As soon as the brutal replay of Barrowgate’s suffering was over Sean reloaded and watched the video of Goldsboro again – his eyes moving from the hooded victim to the masked assailant and back – Goldsboro squirming in the chair, trying to free himself, his muffled appeals turned to distorted screams as once more The Jackdaw cut through flesh and bone to sever his finger from his hand.
‘I don’t believe what you say,’ Sean whispered. ‘If you believed his mouth was used for lies you would have cut out his tongue and cut off his lips. If you believed his eyes were deceitful, you would have burnt them out, just like you did to David Barrowgate. So why leave the hood on – why really?’

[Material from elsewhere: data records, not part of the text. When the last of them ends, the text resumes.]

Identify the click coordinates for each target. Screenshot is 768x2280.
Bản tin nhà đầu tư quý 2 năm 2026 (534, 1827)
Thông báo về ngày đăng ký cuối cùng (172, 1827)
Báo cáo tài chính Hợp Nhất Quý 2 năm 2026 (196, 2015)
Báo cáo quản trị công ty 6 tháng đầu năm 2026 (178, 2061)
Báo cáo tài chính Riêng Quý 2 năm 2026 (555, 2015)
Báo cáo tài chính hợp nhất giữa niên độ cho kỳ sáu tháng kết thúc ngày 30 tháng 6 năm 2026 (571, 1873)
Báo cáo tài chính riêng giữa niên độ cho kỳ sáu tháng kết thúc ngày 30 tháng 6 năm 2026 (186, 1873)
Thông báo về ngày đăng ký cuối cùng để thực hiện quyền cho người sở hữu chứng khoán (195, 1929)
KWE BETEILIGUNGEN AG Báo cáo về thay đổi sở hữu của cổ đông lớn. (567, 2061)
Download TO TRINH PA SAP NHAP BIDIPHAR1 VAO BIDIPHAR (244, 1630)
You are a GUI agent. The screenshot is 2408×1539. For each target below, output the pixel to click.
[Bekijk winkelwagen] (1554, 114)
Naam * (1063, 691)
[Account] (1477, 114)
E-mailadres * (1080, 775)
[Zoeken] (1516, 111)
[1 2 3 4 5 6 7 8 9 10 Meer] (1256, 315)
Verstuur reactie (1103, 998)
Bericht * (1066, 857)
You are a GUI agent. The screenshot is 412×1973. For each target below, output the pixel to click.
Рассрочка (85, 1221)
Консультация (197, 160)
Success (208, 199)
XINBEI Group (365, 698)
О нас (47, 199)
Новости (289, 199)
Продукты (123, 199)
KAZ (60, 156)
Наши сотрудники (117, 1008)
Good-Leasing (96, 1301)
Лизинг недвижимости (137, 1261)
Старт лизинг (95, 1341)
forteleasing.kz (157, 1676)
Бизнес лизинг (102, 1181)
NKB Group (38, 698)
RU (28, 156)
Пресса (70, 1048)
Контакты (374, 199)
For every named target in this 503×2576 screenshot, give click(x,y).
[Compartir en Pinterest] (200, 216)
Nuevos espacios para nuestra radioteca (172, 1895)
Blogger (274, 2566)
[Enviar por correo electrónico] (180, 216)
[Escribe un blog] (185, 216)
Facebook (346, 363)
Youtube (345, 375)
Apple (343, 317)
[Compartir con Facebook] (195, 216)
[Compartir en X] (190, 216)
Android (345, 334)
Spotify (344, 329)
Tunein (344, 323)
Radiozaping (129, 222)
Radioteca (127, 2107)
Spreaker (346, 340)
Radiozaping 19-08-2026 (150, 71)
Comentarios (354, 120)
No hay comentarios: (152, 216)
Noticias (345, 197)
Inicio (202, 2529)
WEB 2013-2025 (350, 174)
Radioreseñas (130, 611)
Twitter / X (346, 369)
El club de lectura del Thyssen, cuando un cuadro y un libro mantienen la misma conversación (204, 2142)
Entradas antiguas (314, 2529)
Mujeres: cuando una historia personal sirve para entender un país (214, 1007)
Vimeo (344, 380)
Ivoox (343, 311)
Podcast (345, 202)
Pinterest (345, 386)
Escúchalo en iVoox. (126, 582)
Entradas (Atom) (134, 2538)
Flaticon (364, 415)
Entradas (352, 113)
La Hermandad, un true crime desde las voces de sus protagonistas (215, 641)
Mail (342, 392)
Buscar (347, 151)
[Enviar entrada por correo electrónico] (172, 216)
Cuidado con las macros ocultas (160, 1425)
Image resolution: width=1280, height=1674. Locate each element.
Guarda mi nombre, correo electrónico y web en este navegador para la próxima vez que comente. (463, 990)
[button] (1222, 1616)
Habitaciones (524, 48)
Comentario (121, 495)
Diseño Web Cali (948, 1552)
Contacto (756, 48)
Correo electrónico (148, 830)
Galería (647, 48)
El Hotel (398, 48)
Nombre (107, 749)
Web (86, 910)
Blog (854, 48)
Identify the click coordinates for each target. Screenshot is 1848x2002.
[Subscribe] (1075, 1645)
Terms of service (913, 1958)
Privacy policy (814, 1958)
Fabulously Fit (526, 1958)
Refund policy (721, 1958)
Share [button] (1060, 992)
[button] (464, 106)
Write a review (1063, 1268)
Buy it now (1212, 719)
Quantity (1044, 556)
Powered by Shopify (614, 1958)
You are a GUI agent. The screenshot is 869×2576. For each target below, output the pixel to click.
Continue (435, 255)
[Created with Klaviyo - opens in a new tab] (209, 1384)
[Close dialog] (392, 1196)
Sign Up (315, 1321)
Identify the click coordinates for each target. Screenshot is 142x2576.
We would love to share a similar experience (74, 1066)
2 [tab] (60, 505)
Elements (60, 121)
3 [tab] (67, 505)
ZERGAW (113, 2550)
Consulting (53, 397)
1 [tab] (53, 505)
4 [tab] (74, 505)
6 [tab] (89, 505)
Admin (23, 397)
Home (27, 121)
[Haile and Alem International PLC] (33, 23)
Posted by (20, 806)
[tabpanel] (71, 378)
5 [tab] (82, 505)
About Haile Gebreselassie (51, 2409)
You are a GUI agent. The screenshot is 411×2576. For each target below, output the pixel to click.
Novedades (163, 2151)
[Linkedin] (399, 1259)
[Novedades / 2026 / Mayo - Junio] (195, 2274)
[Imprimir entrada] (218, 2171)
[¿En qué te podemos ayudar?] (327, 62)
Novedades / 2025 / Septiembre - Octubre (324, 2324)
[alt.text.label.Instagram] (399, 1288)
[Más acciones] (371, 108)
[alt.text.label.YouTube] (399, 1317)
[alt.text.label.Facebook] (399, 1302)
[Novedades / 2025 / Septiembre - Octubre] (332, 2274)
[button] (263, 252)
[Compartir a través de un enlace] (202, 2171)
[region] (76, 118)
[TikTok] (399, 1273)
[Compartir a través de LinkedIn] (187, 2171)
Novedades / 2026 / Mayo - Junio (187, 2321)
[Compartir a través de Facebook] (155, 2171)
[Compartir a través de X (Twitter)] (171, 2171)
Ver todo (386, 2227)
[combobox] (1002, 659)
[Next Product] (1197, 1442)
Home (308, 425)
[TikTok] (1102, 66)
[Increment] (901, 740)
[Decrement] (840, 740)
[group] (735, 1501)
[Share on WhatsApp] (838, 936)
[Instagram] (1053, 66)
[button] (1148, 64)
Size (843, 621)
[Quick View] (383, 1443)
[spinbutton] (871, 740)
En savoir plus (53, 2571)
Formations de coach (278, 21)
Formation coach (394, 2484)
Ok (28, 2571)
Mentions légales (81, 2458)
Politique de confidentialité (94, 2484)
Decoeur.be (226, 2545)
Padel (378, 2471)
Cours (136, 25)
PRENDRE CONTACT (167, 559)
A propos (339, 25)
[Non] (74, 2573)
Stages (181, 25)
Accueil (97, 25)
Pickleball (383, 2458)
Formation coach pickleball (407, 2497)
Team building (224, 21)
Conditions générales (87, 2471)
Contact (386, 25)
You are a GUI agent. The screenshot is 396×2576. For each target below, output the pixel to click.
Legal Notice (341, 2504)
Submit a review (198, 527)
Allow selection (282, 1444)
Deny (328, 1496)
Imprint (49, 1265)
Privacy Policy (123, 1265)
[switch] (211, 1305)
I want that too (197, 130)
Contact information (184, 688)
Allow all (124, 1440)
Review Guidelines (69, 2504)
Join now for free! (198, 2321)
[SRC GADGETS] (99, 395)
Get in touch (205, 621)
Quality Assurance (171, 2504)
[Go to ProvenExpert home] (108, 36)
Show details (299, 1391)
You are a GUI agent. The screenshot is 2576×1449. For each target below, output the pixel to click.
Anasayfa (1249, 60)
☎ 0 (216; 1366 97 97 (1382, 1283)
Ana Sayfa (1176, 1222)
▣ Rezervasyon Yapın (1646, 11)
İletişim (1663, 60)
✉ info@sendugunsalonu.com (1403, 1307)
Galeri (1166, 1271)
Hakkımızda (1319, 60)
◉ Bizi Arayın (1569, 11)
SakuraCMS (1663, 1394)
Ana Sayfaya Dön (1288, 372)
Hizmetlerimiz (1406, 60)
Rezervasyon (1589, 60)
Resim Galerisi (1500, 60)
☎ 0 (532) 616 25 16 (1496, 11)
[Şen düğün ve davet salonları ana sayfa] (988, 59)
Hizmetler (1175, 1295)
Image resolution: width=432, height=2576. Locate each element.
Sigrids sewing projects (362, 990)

He leaned back in his chair, plucked a pencil from his pen-pot and began to tap it on his desk – its rhythm unconsciously synching to the beat of his heart as he castigated himself for failing to consider the importance of the hood not being removed before – the pure volume of mundane inquiries and administrative work the investigation had created blocking his ability to think clearly and see what sometimes existed between the lines. His mind had been so cluttered that at times he couldn’t even recognize the obvious things, let alone free his thinking enough to reach inside the mind of The Jackdaw and predict his next move or see the truth of why he did what he did. He needed to cut away the fat of the investigation and deal with the lean, crucial facts and leads. He’d seen too many detectives lose the very thing that had made them special once they became swamped under workloads and deadlines and now it had almost happened to him.